Historical POW camps in the DPRK

World War II: Konan / Hungnam POW camp.

This camp was located in present-day Hungnam (South Hamgyong Province).  Run by the Japanese, it housed approximately 350 British and Australian prisoners who were captured during the fall of Singapore. According to one web page, an American B-29 crew was interned there for 16 days.  The camp opened on September 14, 1943. The soldiers were repatriated (released) in mid-September 1945, approximately a month after Japan surrendered.

The above photo of the camp and other great shots can be found on this flickr page. Below is a picture of the camp location as it exists today (39°51’10.83″N, 127°35’29.08″E).

Just to the west of the camp was the Motomiya Chemical Plant where POWs worked to produce carbide.  This factory was destroyed in the Korean War and is now the Hungnam Thermal Power Plant and/or the 2.8 Vinalon Complex:

Korean War:
Pyoktong Camp 5

There is not much information on this camp  on the internet, but according to this site:

This lovely close-up is of a POW camp at Pyok Tong North Korea. The not so lovely part is that over 2000 UN prisoners are buried behind the camp.

Many UK prisoners from the Imjim battles ended up in that camp. Most of the Glosters were marched for 6 weeks to that place, then the officers and NCOs were separated from the men in case they influenced them.

A separate web page does not describe it so well:

According to a former POW, Dr. Sid Essensten, American POWs were dying at the rate more than a dozen per day in January and February of 1951 due to exposure, malnutrition, and dysentery. At that time, the camp was run by the North Koreans. Conditions improved slightly when the Chinese forces assumed control of the camp and milder weather arrived in April of 1951. Conditions improved significantly in July of 1951 once peace talks began with the UN.

Several authors have written about Camp Five, which was one of the most notorious POW camps in North Korea. Albert Biderman’s March to Calumny and Raymond Lech’s Broken Soldiers are two of the best documented accounts of Camp Five.
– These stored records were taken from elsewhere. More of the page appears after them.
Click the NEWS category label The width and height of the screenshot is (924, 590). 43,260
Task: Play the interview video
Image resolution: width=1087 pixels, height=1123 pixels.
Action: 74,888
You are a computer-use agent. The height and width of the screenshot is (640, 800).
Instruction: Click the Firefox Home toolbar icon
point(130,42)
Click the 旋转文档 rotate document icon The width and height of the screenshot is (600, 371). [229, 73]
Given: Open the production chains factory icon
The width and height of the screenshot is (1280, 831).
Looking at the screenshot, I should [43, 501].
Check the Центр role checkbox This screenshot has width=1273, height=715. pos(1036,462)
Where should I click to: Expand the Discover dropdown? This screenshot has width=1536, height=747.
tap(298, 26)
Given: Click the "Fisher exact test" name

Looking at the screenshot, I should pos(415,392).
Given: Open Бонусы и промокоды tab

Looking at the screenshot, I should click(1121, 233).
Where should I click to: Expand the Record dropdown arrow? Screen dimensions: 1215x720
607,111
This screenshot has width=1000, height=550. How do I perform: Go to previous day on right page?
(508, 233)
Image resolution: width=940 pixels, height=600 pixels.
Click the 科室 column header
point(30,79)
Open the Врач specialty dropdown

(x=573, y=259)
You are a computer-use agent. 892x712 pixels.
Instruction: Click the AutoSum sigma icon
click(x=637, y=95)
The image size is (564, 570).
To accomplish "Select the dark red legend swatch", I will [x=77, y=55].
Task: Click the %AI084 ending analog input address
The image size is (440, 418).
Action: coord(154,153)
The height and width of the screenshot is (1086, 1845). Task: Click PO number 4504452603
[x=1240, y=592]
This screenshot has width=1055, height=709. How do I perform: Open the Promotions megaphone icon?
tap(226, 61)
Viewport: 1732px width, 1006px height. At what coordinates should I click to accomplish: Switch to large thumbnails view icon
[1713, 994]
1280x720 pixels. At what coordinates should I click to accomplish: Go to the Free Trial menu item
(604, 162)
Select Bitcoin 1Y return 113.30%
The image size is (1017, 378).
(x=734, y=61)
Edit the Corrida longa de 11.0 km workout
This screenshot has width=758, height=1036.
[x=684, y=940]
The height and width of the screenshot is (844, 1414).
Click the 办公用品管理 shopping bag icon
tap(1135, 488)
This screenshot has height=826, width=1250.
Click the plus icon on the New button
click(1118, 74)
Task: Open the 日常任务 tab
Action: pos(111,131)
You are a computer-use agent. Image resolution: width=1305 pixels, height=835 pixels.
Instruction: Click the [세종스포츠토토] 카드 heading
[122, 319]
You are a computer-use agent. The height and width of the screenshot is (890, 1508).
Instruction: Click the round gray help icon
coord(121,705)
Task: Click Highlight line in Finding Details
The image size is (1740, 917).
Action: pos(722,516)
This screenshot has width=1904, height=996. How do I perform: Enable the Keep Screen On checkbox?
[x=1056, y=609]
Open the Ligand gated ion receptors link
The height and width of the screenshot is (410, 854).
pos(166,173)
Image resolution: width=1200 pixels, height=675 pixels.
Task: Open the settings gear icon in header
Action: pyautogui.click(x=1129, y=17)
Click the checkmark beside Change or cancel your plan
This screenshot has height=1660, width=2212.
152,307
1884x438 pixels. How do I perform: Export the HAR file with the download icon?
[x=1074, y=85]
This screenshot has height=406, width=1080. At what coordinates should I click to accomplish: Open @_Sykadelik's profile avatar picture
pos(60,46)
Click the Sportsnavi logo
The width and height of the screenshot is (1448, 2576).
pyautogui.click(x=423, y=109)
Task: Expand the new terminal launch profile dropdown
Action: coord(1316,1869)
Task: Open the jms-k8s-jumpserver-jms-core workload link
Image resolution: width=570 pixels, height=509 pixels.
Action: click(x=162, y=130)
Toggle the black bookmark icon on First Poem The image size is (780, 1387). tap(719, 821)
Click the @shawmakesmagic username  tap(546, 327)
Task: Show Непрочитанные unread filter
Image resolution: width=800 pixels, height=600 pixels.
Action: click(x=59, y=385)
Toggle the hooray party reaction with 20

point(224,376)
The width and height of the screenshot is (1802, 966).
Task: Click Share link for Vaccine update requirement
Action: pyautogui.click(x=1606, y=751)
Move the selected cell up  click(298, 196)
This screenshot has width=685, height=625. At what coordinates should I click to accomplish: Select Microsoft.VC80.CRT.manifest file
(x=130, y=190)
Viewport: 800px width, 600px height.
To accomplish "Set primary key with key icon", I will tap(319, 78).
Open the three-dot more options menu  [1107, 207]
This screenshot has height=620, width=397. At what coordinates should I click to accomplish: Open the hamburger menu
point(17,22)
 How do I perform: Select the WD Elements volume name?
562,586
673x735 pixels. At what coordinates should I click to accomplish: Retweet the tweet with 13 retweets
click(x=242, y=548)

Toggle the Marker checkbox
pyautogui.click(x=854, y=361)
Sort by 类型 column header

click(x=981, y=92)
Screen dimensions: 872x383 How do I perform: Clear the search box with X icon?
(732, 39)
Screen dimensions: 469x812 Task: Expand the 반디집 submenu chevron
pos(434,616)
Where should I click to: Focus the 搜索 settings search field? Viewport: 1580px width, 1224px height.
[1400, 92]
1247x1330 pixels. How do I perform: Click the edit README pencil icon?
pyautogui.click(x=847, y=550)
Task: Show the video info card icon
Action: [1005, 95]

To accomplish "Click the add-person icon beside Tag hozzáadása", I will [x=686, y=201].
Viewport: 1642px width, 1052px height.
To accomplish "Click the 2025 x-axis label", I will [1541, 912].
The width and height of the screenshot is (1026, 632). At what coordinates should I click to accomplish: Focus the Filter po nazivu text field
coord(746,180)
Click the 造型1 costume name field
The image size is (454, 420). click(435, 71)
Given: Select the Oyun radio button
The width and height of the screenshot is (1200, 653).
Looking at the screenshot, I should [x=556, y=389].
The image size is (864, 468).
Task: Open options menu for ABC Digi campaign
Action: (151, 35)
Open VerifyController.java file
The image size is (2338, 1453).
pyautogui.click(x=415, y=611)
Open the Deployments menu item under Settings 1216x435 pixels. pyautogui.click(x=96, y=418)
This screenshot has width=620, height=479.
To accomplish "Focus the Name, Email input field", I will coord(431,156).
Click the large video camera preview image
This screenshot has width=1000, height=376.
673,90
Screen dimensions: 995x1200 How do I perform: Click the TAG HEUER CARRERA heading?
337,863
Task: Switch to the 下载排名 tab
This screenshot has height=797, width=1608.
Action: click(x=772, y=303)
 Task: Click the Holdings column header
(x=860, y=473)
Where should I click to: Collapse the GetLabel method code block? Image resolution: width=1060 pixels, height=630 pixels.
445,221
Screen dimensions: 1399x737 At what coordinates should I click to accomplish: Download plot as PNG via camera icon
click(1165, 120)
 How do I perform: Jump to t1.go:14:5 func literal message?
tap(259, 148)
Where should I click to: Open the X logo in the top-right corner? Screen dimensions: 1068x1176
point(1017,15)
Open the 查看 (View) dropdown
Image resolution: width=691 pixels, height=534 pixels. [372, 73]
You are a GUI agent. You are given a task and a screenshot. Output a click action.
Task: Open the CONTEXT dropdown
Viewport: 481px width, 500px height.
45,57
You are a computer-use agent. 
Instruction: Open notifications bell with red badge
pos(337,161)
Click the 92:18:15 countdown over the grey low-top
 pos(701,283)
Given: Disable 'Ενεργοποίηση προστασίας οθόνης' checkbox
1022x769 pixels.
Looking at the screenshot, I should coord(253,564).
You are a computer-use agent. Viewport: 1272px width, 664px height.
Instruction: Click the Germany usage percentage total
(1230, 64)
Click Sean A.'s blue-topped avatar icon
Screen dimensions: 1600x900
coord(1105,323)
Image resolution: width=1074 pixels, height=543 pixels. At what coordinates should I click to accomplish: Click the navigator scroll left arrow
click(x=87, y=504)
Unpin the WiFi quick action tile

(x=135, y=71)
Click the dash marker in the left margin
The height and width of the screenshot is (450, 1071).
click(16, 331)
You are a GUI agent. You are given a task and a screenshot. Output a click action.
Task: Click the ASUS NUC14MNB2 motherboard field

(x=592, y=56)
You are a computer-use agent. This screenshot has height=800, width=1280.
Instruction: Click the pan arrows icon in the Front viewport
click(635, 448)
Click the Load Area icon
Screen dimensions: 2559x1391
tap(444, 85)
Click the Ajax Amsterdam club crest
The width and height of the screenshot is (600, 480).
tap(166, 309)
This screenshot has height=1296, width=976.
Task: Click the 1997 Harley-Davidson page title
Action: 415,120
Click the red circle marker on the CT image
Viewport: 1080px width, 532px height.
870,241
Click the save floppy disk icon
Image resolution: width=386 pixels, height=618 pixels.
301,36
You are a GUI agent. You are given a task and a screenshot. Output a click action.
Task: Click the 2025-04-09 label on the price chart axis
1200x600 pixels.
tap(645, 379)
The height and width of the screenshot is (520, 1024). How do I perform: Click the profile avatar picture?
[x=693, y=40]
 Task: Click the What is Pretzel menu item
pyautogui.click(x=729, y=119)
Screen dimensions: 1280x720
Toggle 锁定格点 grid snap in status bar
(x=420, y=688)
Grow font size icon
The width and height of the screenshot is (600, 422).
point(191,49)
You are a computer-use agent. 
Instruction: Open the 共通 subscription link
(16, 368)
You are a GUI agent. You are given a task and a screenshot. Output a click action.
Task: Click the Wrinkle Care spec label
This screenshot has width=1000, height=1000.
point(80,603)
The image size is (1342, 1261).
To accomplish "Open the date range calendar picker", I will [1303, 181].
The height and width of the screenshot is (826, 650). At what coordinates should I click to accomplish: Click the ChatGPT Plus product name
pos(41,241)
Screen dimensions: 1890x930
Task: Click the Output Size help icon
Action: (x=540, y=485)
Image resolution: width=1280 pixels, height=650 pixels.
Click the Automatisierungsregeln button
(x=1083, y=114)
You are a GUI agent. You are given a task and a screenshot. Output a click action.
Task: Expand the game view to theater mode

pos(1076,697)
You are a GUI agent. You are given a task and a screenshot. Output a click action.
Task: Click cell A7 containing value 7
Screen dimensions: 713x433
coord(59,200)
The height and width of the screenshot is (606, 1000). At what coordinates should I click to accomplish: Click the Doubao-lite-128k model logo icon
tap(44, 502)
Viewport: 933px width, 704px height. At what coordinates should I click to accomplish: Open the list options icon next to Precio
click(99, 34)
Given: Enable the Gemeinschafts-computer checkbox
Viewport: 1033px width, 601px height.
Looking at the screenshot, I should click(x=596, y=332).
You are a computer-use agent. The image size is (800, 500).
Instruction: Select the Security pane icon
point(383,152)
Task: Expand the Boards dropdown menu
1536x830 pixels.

Clay Blair’s The Forgotten War discusses the 24th Infantry Division in detail, to include the Battle at Anju.

Here are some alleged pictures taken in the camp.

According to the Korean War Project, the Kangdong Camp 8 is located at 39° 7’10.38″N, 126° 6’5.26″E and Pak’s Place was located at 39° 7’10.01″N, 125°53’46.43″E.  I cannot find much information on either of these camps—but I am not a historian.

If you are aware of the locations of other POW camps in North Korea from either WWII or the Korean War, please let me know.

Konan / Hungnam POW camp


2 Responses to “Historical POW camps in the DPRK”

  1. Curtis,

    Thank you for including a link to my site in your recent post entitled, “Historical POW camps in the DPRK.”

    Along with a Russian journalist, our soon-to-be-released book, The Flight of the Hog Wild, will contain a detailed look into the first military encounter of the Cold War between an American B-29 (the “Hog Wild”) and Soviet Union Yak fighters, the internment of the B-29’s 13-man crew at the Konan POW Camp in (what is now) Hungnam, North Korea, the treatment by the Japanese of the British, Australian and a single Canadian POWs during WWII, and the tense negotiations between Soviet and American Generals and Admirals for the release of the Hog Wild crew and the Allied prisoners.

    We have interviewed a prisoner at the camp, a member of the Hog Wild crew, the Soviet Vice-Commander who ordered the B-29 forced down, a Soviet foot soldier who took part in the Soviet invasion of northern Korea in August 1945, and many others.

    We have consulted hundreds of military experts, historians, scientists and authors. The book will contain hundreds of photographs, diary entries, private letters, “secret” Soviet and U.S. Intelligence reports, and other documents from five countries.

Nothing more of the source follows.